Julien De Wit
‘Les nouveaux pauvres: geen armoede van lege kasten, maar van een permanent gevoel van tekort’
U kent ze wel: de nouveaux riches. Mensen die snel rijk zijn geworden en dat heel graag tonen. Ze onderscheiden zich niet per se door smaak of subtiliteit, maar door overdaad. Designerlabels, dure auto’s, blingbling op alles. Niet zelden gaat het minder om wat ze hebben, maar om dat anderen zien wat ze hebben. Maar wist u dat er ook een klasse van nouveaux pauvres ontstaat? Er is een nieuwe vorm van armoede in opmars. Geen armoede van lege kasten en koude nachten, maar van een permanent gevoel van tekort. Een gevoel dat niet altijd in euro’s te vatten is, maar des te zwaarder weegt op de schouders van een generatie die opgroeit tussen overvloedige keuzes en structurele onzekerheid.
De gemiddelde gen Z’er, waartoe ik behoor, is opgegroeid in relatieve welvaart. Wij kenden geen oorlog, onze kasten waren gevuld en de meeste gezinnen hadden minstens één auto op de oprit. We gingen op citytrip met het gezin, vierden verjaardagen in trampolineparken en keken Netflix op een flatscreen. Die vorm van comfort werd geen luxe, maar een norm. Het is die norm die velen nu parten speelt. Want met een eerste loon is die levensstijl niet zomaar houdbaar. Zeker niet in een samenleving waar huren soms duurder is dan kopen, maar kopen bijna onmogelijk is geworden. Alles wordt duurder en we lijken steeds meer nodig te hebben, maar het startersloon blijft opvallend achter.
Zo ontstaan de nouveaux pauvres. Jongvolwassenen die cultureel rijk zijn opgevoed – met hoge verwachtingen en gevoel voor kwaliteit – maar financieel niet meer kunnen volgen. We weten perfect wat mooi en duur is – we hebben het geleerd, gezien, beleefd – maar het ligt buiten bereik. In ons hoofd leven we nog als nouveaux riches, maar op de bankrekening klopt dat plaatje niet meer. De sociale media maken dat spanningsveld nog erger, schrijft The New York Times. Waar onze ouders zich vergeleken met de buren, vergelijken wij ons met duizenden anderen tegelijk – wereldwijd. De algoritmes weten bovendien perfect wat je mist: de juiste sneakers, een vernuftige koffiemachine, een esthetische waterfles. Unboxings tonen wat we ‘moeten’ kopen, staycations zijn passé, en wie geen citytrip boekt of minstens één keer per week uit eten gaat, lijkt te falen in het spel dat we niet hebben gekozen, maar waarin we meespelen.
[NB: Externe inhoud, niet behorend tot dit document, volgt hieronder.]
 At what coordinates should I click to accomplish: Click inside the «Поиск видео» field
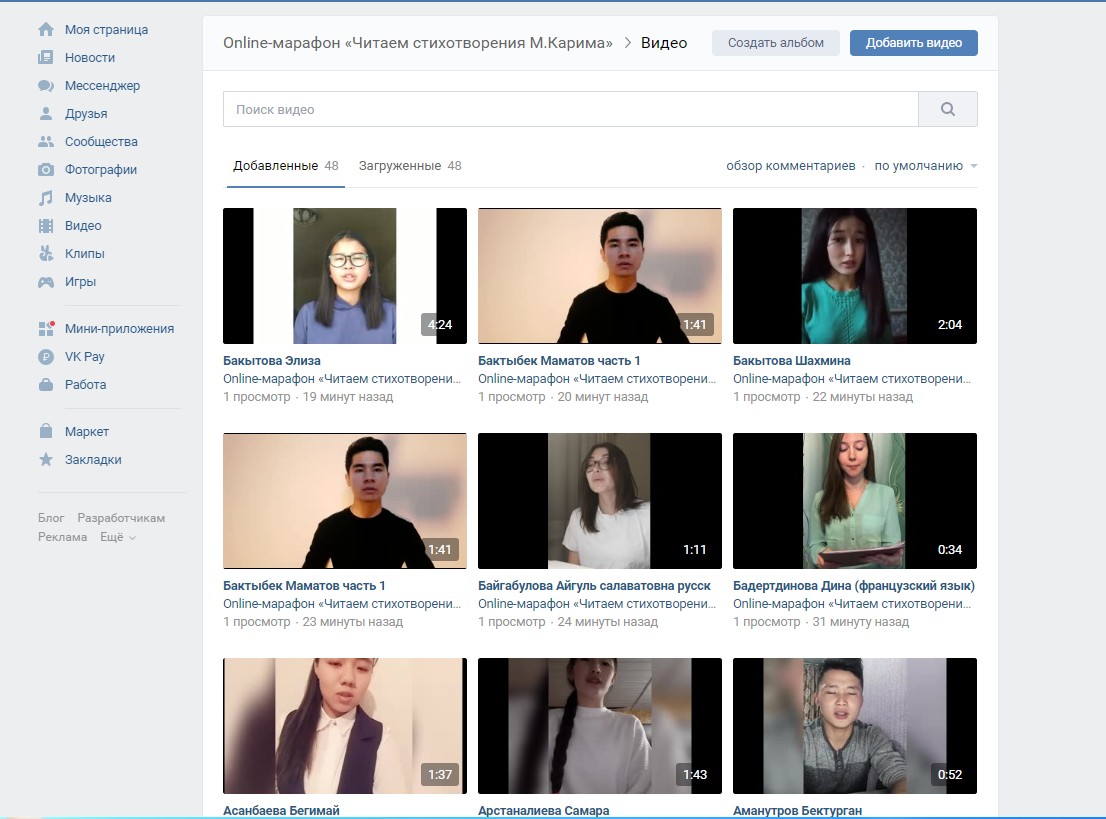[x=570, y=110]
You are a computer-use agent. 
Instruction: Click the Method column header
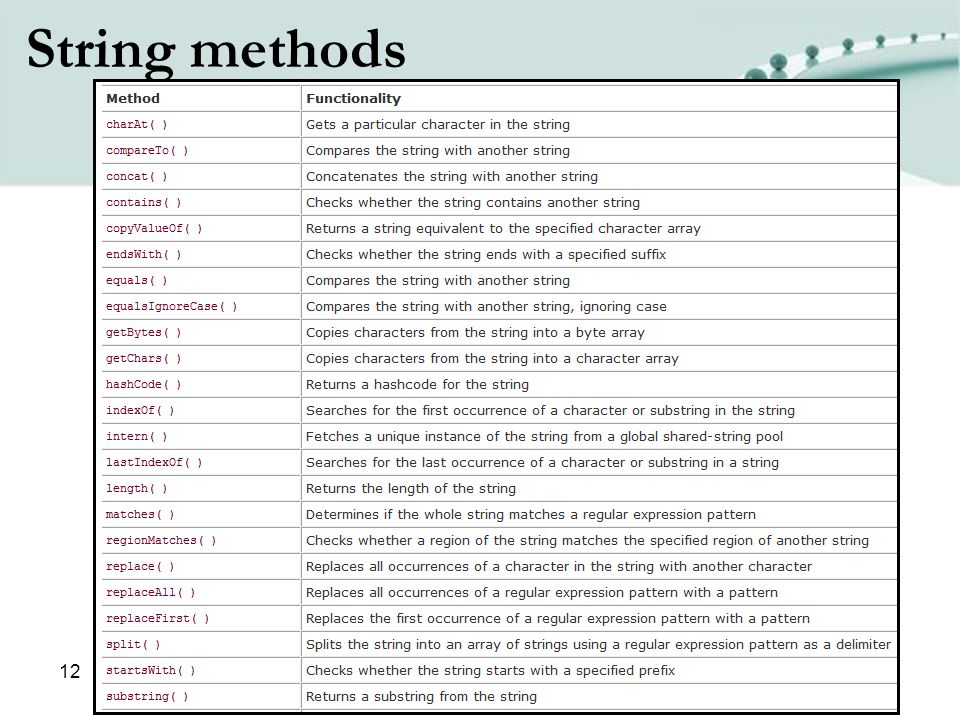[x=133, y=99]
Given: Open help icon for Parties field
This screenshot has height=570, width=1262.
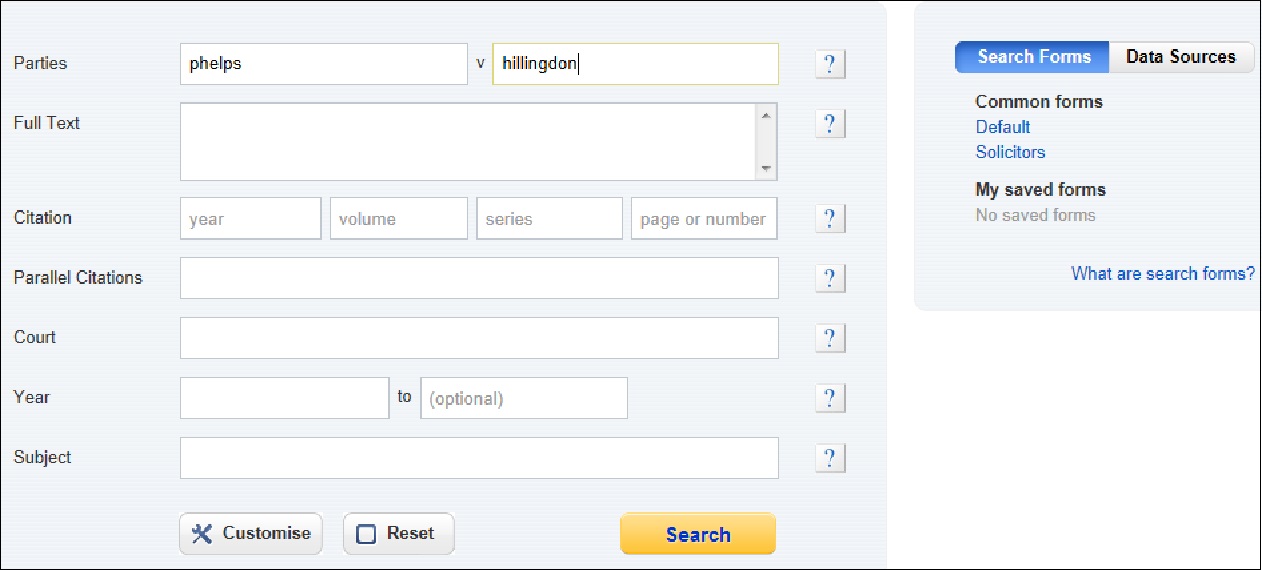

Er is een nieuwe vorm van armoede in opmars. Geen armoede van lege kasten, maar van een permanent gevoel van tekort.
De invloed is subtiel maar onmiskenbaar: het gaat niet alleen meer over wat je koopt, maar over wie je wordt door iets te kopen. Je koopt geen veel te dure koffie met éclair – je koopt het idee een hippe twintiger van Antwerpen-Zuid te zijn.
Laat dat net het pijnpunt zijn. Want ook al probeer ik me zelden te laten vangen aan dat spel, ik voel wel hoe dat verlangen naar méér overal in doordringt. Het sluipt binnen in onze ambities, onze relaties, zelfs in hoe we naar onszelf kijken. Ik noem het soms een groeiverslaving. Alles moet vooruit. Mooier. Beter. Groter. Sneller.
Het gevolg is een generatie die leeft van maand naar maand, vaak zonder buffer, met sluimerende financiële stress. Niet omdat we onverantwoord met geld omgaan, maar omdat we leven in een samenleving die ons geld leert te gebruiken als bewijs van onze identiteit. We sparen niet, omdat we denken dat er straks toch niets meer te sparen valt. We consumeren als troost, als statussymbool, als bevestiging van wie we zijn – in een wereld die ons opzadelt met de opdracht om radicaal ‘onszelf’ te worden. Dat onszelf worden is uitgegroeid tot een industrie. Het heeft minder met persoonlijke keuzes te maken dan met een systeem dat schreeuwt dat je tekortschiet. Maar misschien moeten we tot de conclusie komen dat wie alle moetjes volgt, niemand wordt – behalve arm.